Jean Paul Gaultier, fashion’s enfant terrible, brings a punk street scene, cone bras with fearsome projectiles, a dominatrix in black leather, and a wedding gown with an African mask on the bodice to the de Young, one of San Francisco’s two Fine Arts Museums. There are lace and lamé, fishnet tights sporting images of the Eiffel Tower, calligraphy gowns and a beaded red maritime-themed headdress. Fashionable Hasidic Jews are featured in his Devoutly Irreverent Chic Rabbis and Vikings collection.
The fashion is audacious, the workmanship exquisite, the installation state-of-the-art, vivacious and playful. The cutting-edge French designer, with his personal themes of “equality, diversity and perversity,” is noted for his humanism and open-minded vision of society,
Jill d’Alessandro, FAMSF curator of costume and textile arts who worked on the Vivienne Westwood, Yves Saint Laurent and Balenciaga exhibitions, calls this multi-media extravaganza the most complex installation she’s worked on.
I call it a MUST-SEE, and encourage attendance at this provocative, beautiful and totally unconventional exhibition, which opens with a roomful of seductive interactive mannequins. The first group, dressed in striped blue and white Breton sailor costumes, includes a cameo by Gaultier himself. Remarkably lifelike, the mannequins – sailors, mermaids, virgins, angels — talk and wink and even sing to visitors through ingenious audiovisual projections!
140 ensembles from the designer’s prêt à porter (ready-to-wear) and couture collections — spanning over 35 years — are presented, many for the first time. With this exhibition, the de Young offers a rare opportunity for those who have never set foot in an haute couture house to view these one-of-a-kind hand-made garments. Labeling shows which of Gaultier’s masterpieces required hundreds of hours of work.

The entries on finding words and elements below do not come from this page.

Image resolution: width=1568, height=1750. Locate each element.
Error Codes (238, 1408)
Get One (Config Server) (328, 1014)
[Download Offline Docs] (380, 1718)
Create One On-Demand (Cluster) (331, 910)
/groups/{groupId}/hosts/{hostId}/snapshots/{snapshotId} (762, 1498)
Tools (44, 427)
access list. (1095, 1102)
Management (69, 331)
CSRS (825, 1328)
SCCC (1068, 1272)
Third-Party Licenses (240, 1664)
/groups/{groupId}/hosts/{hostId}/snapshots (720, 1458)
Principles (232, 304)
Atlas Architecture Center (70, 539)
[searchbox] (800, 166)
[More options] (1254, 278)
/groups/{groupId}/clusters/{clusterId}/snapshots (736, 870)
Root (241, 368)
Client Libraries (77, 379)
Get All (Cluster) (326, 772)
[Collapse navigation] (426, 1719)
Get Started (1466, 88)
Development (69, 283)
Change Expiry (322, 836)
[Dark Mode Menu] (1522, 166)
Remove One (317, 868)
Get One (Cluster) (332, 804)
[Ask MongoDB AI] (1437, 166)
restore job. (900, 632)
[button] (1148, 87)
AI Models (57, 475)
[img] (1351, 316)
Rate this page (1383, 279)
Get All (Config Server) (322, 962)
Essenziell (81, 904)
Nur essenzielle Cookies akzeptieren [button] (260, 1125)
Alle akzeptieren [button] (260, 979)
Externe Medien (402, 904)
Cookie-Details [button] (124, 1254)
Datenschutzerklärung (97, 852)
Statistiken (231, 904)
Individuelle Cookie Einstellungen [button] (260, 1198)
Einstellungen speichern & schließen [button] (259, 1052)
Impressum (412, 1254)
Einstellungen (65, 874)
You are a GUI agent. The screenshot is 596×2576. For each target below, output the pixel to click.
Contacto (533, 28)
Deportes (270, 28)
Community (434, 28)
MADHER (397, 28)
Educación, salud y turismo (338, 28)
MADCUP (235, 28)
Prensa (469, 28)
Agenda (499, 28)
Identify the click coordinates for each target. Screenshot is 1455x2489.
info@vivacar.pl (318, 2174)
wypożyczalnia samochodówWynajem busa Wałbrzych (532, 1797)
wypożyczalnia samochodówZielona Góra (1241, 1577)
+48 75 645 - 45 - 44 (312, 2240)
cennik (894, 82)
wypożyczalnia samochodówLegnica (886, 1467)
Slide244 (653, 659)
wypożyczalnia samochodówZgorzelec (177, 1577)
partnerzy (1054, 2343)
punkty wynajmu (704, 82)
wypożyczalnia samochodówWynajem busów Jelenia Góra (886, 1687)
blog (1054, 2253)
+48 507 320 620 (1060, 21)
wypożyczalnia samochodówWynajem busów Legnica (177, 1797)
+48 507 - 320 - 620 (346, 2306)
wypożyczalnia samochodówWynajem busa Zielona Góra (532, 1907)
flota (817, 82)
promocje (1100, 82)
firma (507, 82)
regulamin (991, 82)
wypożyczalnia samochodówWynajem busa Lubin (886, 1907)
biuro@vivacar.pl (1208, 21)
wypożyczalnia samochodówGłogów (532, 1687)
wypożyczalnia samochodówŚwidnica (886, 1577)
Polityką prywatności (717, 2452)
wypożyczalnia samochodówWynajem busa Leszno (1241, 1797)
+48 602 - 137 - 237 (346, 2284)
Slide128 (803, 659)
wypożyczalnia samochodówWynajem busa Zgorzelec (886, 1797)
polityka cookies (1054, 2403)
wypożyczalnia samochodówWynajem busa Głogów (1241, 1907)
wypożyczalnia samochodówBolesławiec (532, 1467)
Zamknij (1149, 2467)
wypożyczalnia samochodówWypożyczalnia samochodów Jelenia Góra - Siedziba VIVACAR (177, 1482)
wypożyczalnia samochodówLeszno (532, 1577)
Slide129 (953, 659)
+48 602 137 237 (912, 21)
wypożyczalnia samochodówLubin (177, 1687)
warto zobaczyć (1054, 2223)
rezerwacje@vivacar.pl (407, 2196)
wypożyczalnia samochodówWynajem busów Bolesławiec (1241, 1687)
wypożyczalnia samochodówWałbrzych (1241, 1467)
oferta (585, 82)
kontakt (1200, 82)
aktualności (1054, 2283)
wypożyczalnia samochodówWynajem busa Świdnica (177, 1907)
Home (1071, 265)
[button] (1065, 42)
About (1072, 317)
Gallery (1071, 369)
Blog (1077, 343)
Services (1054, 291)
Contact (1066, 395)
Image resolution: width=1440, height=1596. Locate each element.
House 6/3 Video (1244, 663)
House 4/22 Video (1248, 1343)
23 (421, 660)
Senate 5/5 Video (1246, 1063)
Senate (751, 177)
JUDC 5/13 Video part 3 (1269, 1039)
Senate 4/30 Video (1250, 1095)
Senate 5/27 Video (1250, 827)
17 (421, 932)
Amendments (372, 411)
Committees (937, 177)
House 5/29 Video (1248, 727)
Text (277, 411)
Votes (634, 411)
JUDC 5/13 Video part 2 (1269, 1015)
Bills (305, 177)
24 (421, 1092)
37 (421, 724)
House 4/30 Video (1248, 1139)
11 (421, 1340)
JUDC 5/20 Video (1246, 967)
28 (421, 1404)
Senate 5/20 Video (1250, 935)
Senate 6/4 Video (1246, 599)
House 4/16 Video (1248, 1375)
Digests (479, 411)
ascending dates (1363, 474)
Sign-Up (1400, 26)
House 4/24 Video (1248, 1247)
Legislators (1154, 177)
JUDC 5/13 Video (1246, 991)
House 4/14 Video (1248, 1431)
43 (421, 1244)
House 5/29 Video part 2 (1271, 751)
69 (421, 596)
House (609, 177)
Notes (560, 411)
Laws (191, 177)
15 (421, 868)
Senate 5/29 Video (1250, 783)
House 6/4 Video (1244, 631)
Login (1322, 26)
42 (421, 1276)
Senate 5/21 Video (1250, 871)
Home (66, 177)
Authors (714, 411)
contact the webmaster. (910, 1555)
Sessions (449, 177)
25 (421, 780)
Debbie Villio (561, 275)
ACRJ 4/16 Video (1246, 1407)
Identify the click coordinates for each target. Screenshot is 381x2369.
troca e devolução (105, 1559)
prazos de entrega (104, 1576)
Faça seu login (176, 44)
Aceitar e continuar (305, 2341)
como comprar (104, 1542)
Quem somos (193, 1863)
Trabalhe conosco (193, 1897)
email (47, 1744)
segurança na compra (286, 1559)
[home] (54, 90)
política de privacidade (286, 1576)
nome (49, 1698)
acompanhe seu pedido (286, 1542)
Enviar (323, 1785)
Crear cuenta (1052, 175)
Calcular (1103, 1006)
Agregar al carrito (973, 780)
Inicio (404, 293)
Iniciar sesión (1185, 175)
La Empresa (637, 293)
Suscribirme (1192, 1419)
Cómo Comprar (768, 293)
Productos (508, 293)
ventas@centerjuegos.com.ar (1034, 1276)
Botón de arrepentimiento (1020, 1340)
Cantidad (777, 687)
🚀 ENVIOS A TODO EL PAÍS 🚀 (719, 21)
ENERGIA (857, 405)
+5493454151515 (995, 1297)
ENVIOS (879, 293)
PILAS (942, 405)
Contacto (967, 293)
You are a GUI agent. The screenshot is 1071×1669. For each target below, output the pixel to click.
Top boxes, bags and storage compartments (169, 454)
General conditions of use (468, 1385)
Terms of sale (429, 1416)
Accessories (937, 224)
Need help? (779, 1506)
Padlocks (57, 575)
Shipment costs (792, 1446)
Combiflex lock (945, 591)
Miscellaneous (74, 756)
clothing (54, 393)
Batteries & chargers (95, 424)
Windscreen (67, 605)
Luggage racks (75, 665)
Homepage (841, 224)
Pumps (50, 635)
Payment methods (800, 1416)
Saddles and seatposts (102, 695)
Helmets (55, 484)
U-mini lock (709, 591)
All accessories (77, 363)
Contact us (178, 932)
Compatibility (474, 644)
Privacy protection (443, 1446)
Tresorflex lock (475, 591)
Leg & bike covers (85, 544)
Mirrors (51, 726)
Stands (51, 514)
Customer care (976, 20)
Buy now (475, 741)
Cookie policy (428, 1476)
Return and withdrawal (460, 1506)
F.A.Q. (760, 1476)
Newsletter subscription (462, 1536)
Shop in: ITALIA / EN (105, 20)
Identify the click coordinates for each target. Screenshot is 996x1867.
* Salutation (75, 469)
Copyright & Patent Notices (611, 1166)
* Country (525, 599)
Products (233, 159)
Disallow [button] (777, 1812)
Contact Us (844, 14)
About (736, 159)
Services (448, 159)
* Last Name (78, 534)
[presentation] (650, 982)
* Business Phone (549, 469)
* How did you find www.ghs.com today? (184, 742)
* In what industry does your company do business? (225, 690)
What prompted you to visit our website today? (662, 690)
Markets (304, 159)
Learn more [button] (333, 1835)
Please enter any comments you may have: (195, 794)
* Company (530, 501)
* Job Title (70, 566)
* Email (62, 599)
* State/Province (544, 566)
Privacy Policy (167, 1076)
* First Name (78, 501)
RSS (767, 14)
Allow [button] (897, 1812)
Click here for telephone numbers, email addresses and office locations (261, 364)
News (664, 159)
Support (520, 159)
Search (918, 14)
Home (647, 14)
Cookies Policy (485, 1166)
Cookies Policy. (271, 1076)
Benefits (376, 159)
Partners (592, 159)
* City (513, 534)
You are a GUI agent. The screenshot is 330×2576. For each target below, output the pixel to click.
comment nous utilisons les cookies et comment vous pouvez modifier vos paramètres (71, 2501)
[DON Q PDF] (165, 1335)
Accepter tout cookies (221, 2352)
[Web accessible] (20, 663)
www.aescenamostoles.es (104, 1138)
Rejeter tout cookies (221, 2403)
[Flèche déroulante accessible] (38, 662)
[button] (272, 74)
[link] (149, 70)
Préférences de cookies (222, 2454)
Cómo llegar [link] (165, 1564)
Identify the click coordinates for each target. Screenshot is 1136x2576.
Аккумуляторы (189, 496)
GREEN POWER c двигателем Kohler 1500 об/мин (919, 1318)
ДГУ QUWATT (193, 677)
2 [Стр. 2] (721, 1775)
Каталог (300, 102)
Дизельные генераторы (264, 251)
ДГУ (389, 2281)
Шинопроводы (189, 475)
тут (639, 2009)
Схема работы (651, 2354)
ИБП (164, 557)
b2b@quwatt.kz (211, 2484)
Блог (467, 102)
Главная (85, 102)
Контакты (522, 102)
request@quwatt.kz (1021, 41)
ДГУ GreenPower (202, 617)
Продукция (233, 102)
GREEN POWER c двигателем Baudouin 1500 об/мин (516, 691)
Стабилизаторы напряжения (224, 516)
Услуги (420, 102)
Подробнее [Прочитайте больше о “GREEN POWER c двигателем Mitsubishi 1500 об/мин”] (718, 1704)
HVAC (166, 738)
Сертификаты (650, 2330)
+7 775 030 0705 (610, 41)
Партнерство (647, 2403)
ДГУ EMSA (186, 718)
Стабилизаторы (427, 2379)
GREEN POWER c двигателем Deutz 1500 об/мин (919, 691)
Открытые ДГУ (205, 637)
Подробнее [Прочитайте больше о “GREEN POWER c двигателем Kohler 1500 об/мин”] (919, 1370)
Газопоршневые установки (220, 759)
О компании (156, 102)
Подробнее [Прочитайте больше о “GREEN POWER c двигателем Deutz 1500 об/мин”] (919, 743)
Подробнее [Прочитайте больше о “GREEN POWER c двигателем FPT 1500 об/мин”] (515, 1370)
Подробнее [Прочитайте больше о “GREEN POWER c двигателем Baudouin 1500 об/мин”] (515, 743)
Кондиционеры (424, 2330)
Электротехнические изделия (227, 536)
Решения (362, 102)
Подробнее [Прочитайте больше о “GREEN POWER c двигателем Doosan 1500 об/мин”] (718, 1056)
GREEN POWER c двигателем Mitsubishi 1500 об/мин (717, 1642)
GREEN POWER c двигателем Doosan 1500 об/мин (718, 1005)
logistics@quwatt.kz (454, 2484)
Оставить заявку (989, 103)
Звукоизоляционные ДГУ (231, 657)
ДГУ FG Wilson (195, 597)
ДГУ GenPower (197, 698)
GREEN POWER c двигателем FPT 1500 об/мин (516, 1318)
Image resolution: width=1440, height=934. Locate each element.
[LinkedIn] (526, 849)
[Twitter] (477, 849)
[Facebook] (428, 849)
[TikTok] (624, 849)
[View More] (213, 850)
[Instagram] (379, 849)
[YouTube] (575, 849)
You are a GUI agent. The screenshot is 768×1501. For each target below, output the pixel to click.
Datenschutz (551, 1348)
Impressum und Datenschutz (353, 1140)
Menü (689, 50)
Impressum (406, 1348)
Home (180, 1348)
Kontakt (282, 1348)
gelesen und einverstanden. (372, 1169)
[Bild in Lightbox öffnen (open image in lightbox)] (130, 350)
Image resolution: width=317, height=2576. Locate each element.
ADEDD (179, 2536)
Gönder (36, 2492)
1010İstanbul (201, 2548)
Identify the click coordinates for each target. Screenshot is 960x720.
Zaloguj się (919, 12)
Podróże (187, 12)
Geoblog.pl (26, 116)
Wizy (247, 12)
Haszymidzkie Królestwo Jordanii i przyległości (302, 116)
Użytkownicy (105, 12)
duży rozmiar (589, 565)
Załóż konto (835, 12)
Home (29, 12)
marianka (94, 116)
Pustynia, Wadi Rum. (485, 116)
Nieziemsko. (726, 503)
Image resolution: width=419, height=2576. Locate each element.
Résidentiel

The exhibition is divided into six thematic sections which include the Boudoir, Punk Cancan and the Urban Jungle. It concludes with Metropolis, which presents Gaultier’s collaborative work with choreographers, pop icons like Tina Turner and Madonna, and celebrated filmmakers. After working together on Kika, Bad Education andThe Skin I Live In, Pedro Almodovar said, “The costumes Jean Paul Gaultier designs are wonderfully beautiful and absolutely ‘conceptual’ at the same time. Almost no one else is able to combine both in the same garment.”